We are currently experiencing a service disruption in our Service Management API

Incident Report for Red Hat 3scale

Postmortem

On October 9th of 2019 we had a network partition on our AWS infrastructure. This triggered a failover on one shard of our data layer infrastructure at 7:59 UTC without issues. This layer is composed of different shards, and normally the failover occurs without any downtime.

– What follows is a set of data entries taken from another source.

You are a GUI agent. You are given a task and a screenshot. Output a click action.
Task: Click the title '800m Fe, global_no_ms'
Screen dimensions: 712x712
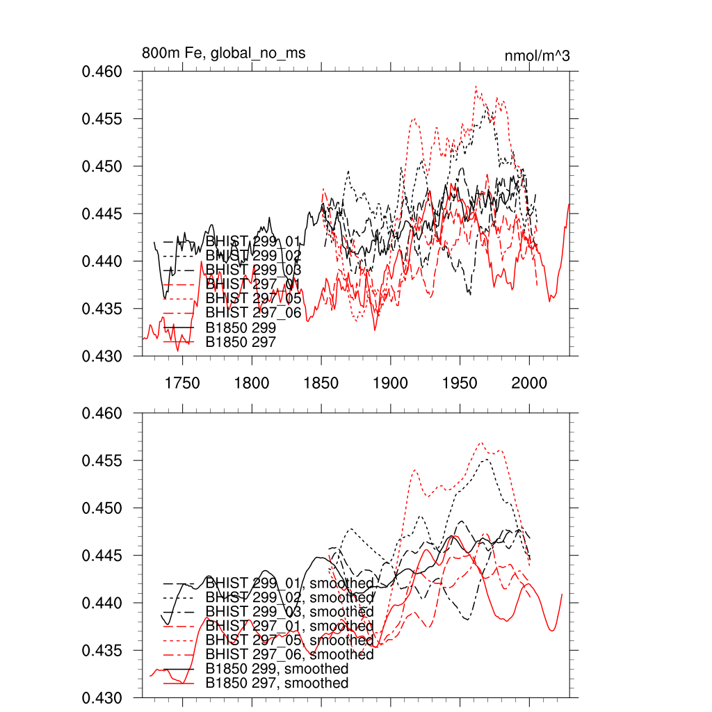coord(223,53)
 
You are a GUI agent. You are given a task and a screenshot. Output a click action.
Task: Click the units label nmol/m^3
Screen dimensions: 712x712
coord(537,56)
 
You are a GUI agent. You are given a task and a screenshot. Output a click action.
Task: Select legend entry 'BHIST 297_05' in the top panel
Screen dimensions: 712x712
coord(254,298)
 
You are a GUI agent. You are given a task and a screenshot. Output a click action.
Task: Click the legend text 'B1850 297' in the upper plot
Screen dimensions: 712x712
coord(241,342)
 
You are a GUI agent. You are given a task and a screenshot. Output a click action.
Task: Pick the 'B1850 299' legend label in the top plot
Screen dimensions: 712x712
coord(241,327)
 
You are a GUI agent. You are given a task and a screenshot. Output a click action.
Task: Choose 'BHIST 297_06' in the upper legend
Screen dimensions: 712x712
coord(254,313)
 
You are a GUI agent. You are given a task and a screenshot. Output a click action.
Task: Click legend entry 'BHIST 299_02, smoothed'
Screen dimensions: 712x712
coord(290,597)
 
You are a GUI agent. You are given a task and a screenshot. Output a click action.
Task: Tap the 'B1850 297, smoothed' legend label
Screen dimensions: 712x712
coord(277,683)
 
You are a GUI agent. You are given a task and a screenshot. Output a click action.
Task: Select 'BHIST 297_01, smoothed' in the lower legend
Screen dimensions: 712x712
coord(290,626)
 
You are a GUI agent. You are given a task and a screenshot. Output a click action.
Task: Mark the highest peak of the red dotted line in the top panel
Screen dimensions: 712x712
coord(476,86)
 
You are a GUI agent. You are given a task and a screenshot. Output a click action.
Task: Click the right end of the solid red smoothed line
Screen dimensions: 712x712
coord(562,594)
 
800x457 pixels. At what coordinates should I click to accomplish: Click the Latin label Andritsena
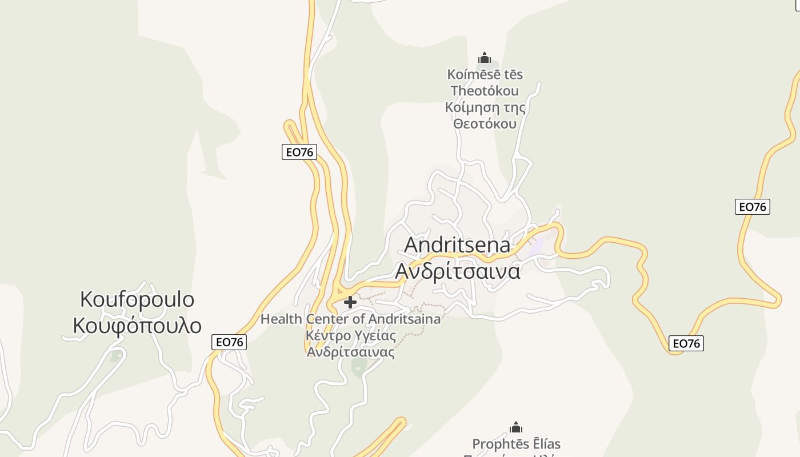457,245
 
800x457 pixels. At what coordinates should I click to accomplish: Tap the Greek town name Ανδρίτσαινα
458,271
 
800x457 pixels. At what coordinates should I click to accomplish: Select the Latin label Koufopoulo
137,299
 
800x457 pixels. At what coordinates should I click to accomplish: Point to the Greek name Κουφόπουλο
137,326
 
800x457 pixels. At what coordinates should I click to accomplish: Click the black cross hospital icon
350,302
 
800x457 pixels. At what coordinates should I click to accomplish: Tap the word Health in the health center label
282,319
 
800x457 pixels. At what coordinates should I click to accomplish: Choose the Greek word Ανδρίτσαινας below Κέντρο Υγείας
351,352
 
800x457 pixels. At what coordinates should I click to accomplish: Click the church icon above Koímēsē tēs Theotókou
485,58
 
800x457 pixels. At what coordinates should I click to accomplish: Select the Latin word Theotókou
485,91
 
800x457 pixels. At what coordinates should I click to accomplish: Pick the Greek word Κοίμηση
468,107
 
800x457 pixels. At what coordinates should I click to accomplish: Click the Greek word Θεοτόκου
485,124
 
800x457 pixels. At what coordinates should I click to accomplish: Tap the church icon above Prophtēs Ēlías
516,427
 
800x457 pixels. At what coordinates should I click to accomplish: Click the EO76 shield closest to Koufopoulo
229,342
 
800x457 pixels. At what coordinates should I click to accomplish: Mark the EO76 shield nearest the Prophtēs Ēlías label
686,343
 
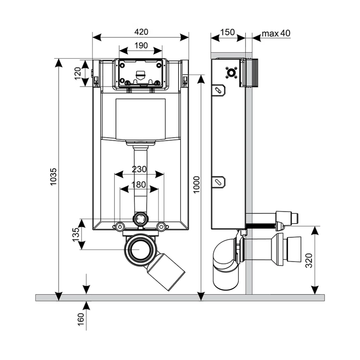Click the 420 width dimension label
point(141,32)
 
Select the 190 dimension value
point(141,45)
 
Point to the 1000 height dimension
point(197,185)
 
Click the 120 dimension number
point(78,73)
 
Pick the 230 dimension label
point(139,169)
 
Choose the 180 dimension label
point(139,184)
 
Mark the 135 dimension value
point(76,234)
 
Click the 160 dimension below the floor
point(81,319)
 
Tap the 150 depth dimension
point(227,32)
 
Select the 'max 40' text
point(276,33)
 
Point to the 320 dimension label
point(309,261)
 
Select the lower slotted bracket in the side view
point(219,182)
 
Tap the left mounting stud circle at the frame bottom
point(120,227)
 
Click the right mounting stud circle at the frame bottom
point(161,227)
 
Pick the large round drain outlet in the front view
point(139,249)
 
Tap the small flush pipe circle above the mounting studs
point(140,219)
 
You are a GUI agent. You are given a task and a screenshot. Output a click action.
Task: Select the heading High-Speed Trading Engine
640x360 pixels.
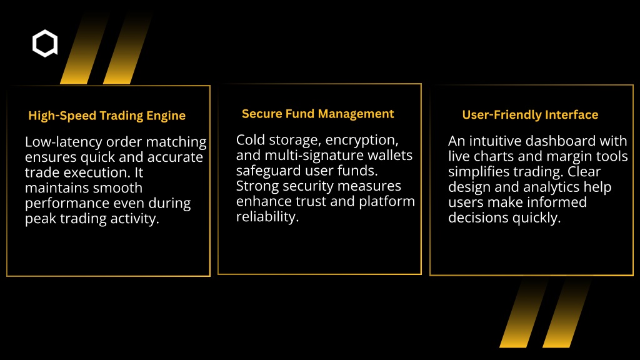tap(107, 116)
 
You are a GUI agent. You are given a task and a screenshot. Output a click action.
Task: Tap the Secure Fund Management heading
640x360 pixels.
tap(318, 114)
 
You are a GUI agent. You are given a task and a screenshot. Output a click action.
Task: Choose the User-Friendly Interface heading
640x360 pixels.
tap(530, 115)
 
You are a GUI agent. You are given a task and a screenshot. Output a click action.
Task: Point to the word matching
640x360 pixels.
tap(176, 142)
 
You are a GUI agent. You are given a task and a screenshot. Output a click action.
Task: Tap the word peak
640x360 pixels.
tap(41, 219)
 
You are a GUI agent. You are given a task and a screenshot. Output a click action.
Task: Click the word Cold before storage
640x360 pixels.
tap(251, 140)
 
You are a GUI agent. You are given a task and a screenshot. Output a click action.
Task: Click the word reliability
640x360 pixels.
tap(268, 217)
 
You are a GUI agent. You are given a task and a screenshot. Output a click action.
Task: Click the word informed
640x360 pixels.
tap(555, 202)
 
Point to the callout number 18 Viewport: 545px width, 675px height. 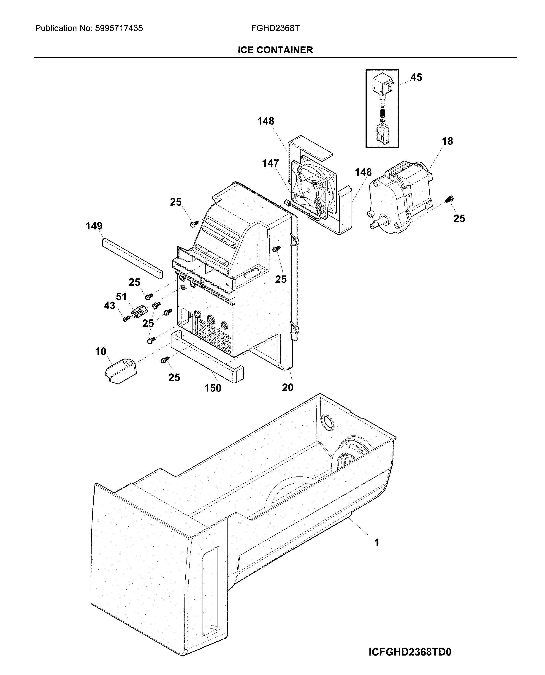click(447, 141)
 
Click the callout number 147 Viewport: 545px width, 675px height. click(270, 163)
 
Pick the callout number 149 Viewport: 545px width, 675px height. click(94, 226)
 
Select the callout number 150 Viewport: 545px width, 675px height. click(213, 388)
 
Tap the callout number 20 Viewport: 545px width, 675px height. click(287, 387)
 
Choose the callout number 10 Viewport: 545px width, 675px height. click(100, 351)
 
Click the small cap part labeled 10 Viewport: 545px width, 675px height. click(120, 370)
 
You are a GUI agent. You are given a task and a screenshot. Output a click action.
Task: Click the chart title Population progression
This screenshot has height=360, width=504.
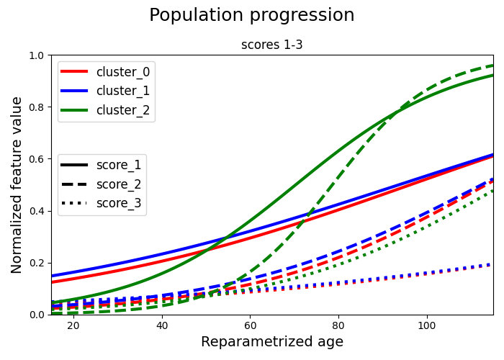point(251,16)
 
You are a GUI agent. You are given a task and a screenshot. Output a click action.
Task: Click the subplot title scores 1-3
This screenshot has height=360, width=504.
point(271,45)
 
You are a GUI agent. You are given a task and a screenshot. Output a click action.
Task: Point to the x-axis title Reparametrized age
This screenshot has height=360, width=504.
point(271,342)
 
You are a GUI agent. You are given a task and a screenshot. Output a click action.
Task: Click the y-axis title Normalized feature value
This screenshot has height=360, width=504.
point(17,185)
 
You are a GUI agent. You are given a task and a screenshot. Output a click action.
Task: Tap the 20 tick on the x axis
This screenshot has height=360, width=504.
point(73,326)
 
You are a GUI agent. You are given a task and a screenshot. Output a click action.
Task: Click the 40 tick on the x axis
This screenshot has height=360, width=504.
point(161,326)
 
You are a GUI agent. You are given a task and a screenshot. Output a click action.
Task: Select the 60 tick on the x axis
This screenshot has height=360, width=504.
point(250,326)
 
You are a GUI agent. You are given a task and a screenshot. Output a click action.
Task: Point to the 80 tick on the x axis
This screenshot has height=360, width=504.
point(338,326)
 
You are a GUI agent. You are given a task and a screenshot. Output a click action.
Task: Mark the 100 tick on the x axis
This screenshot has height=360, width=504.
point(427,326)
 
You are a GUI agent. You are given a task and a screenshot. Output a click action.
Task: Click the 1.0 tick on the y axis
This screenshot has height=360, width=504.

However in that case, 15 minutes after the failover (at 8:14 UTC), due to a memory issue, new shard master started to synchronize again from disk to memory, and during the next 7 minutes we had a downtime on Service Mamangement API, backend was not accepting requests, returning 5XX respondes code because of data layer issue.

Timeline:

Oct 9, 2019 07:59 UTC - network partition on one shard, master failover.
Oct 9, 2019 08:14 UTC - 15 minutes after failover (new shard master was working OK), new shard master synchronized again from disk to memory.
Oct 9, 2019 08:21 UTC - new shard master full synchronized again (on memory).

SLA:

Oct 9, 2019 08:14 UTC - Oct 9, 2019 08:21 UTC - backend not accepting requests - 5XX response codes returned because of data layer issue.
Oct 9, 2019 08:21 UTC - back to 100% traffic.

Root cause:

The initial trigger was a network partition failure in the AWS infrastructure which led to failover of one of the server instances in our database system.

Prevention actions:

Review failover process to shorten failover time.

Posted Oct 09, 2019 - 18:39 CEST

Resolved

This incident has been resolved.

Posted Oct 09, 2019 - 10:21 CEST

Investigating

Our operations team is working to identify the root cause and implement a solution.

Posted Oct 09, 2019 - 10:14 CEST

This incident affected: Service Management API.